Sementara Kementerian Lingkungan Hidup dan Kehutanan mengeluarkan pernyataan yang berbeda, yakni tiga perusahaan yang secara kriteria dan kategori telah merusak lingkungan melalui aktivitas tambang nikel.
"Ini jelas bahwa antara lembaga pemerintah pusat sudah tidak solid. Saya ingatkan mestinya persoalan Raja Ampat ini dirapatkan di kabinet sehingga ketika turun ke Papua Barat Daya benar-benar membawa pesan yang utuh, benar, dan tidak membuat masyarakat merasa bingung," ujarnya.
Agustinus mengatakan bahwa imbas dari ketidakjelasan itu, Gubernur Papua Barat Daya Elisa Kambu dan Bupati Raja Ampat Orideko Burdam terjebak dan terus didesak oleh masyarakat. Seolah-olah pemerintah daerah tidak konsisten dalam menyelesaikan persoalan yang terjadi di Kabupaten Raja Ampat.
"Sebenarnya pesan pemerintah mana yang mau diikuti, apakah Kementerian ESDM atau Kementerian Lingkungan Hidup dan Kehutanan," katanya.

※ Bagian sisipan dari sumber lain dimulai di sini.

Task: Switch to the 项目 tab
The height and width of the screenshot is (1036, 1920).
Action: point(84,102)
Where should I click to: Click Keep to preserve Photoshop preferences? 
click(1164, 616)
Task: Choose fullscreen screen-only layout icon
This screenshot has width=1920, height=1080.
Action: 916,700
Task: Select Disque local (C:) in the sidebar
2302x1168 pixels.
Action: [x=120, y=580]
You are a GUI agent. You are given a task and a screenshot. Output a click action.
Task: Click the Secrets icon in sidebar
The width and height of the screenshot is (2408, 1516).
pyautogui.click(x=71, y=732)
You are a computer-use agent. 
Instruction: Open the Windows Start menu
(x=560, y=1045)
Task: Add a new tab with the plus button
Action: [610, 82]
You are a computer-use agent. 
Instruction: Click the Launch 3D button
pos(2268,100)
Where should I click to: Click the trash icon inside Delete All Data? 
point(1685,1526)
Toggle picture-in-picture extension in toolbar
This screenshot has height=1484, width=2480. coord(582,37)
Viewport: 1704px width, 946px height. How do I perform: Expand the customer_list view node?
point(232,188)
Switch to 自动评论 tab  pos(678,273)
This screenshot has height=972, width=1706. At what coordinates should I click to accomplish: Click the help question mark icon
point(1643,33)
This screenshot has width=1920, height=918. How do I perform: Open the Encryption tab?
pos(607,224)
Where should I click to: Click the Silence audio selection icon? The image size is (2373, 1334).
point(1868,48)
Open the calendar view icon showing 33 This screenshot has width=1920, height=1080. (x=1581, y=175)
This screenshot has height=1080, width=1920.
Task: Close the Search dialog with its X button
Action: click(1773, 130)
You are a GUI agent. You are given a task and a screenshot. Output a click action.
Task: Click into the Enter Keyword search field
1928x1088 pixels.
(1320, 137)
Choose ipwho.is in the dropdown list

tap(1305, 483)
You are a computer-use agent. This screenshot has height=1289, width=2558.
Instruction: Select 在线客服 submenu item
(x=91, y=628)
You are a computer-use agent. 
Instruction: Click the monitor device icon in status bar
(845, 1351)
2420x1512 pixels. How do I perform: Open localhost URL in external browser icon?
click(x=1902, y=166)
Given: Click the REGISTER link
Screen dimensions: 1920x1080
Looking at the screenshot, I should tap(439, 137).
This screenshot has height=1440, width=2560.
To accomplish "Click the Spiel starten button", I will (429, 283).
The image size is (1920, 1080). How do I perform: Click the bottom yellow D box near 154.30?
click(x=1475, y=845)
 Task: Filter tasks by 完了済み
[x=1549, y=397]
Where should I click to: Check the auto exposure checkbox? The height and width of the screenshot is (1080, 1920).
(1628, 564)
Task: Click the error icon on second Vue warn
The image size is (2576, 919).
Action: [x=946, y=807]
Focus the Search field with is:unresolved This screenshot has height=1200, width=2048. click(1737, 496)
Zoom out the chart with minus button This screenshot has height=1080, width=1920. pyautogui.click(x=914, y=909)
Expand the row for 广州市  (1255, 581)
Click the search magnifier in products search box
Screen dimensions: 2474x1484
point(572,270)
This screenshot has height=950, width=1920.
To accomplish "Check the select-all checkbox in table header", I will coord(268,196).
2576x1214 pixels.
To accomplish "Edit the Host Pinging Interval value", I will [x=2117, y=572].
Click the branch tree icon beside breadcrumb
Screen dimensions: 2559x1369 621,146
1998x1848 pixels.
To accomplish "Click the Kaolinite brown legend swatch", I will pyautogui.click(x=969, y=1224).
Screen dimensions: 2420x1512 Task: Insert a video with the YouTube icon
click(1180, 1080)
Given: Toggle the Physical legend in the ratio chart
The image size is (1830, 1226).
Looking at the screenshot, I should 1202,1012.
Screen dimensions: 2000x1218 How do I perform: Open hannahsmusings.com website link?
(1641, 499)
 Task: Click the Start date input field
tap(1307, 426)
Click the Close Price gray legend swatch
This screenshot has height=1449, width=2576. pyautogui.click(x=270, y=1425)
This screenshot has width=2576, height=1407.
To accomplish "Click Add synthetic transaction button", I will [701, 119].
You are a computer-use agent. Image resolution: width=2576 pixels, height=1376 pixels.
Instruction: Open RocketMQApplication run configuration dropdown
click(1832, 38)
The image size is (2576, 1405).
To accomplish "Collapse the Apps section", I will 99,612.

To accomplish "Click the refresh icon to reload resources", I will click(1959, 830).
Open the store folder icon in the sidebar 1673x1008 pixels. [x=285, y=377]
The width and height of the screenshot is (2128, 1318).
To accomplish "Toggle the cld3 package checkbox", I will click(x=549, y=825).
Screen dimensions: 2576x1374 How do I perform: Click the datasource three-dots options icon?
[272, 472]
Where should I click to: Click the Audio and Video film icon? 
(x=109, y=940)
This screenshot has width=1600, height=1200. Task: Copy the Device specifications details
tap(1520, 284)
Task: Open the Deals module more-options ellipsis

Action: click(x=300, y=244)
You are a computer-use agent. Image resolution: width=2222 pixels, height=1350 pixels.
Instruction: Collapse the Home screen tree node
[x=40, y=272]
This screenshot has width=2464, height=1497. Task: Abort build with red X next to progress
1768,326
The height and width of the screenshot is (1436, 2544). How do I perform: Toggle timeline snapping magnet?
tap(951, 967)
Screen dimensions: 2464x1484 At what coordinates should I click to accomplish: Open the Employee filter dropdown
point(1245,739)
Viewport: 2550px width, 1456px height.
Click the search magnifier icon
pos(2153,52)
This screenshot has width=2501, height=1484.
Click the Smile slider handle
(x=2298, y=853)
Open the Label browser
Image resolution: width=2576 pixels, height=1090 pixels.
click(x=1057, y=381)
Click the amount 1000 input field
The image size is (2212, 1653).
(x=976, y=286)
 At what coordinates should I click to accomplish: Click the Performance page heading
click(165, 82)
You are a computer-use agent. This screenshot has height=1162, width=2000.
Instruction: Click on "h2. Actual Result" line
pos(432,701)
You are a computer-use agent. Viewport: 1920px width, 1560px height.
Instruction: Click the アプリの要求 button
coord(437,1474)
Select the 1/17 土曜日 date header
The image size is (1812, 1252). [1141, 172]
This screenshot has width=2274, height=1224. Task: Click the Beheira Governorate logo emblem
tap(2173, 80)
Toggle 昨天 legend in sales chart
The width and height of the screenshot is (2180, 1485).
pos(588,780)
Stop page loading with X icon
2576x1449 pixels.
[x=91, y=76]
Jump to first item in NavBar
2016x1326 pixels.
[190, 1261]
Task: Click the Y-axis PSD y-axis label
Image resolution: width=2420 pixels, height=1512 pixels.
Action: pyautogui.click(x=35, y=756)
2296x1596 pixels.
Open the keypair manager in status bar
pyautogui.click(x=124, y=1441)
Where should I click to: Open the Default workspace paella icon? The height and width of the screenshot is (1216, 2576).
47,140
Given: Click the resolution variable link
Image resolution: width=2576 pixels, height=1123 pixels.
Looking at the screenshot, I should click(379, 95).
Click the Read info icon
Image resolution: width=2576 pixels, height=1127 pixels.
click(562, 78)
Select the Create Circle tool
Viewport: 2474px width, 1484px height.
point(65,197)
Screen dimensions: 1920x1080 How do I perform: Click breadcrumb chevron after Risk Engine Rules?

Di sisi lain, menurut dia, hal ini berkaitan dengan keterbatasan wewenang yang dimiliki pemerintah daerah. Ada 80 undang-undang yang disatukan dalam omnibus sehingga seluruh kewenangan ditarik ke pemerintah pusat.
"Wewenang untuk menertibkan, mengevaluasi, membatalkan, dan mencabut izin itu ada di kementerian. Begitu ada masalah, pemerintah daerah yang kena imbasnya dan ini sedang terjadi di Raja Ampat," ucapnya.
Kewenangan pemerintah daerah menurut Undang-Undang Nomor 23 Tahun 2014 dan Undang-Undang Nomor 32 Tahun 2004, mengesampingkan kewenangan pemerintah daerah dalam Undang-Undang Otonomi Khusus.
"Ini artinya undang-undang sektoral membuat kewenangan pemerintah daerah sudah tidak berdaya. Semua izin yang keluar itu datangnya dari pusat. Sekalipun daerah memberikan pertimbangan, sifatnya sebatas menyetujui, bukan membatalkan," ujarnya.
Kemudian, adanya kekacauan tumpang tindih undang-undang, yakni Undang-Undang Nomor 1 Tahun 2014 tentang Kawasan Pesisir yang menetapkan Raja Ampat sebagai kawasan konservasi.
Sementara Undang-Undang Pertambangan Nomor 2 Tahun 2005 menyatakan bahwa kawasan yang sudah keluar izin konsesi tidak bisa dicabut ketika rencana tata ruang dan wilayah di realisasikan.
"Ini semua adalah muara kekacauan sistem yang ada sehingga yang terkena imbasnya adalah kepala daerah, DPRK, DPRP, dan MRP," ucapnya.
Dia mengatakan persoalan tambang nikel di Raja Ampat bukan menjadi ajang untuk saling mempersalahkan, tetapi sudah menjadi kesalahan bersama yang mestinya segera dicari solusi tepat untuk mengatasi persoalan yang ada.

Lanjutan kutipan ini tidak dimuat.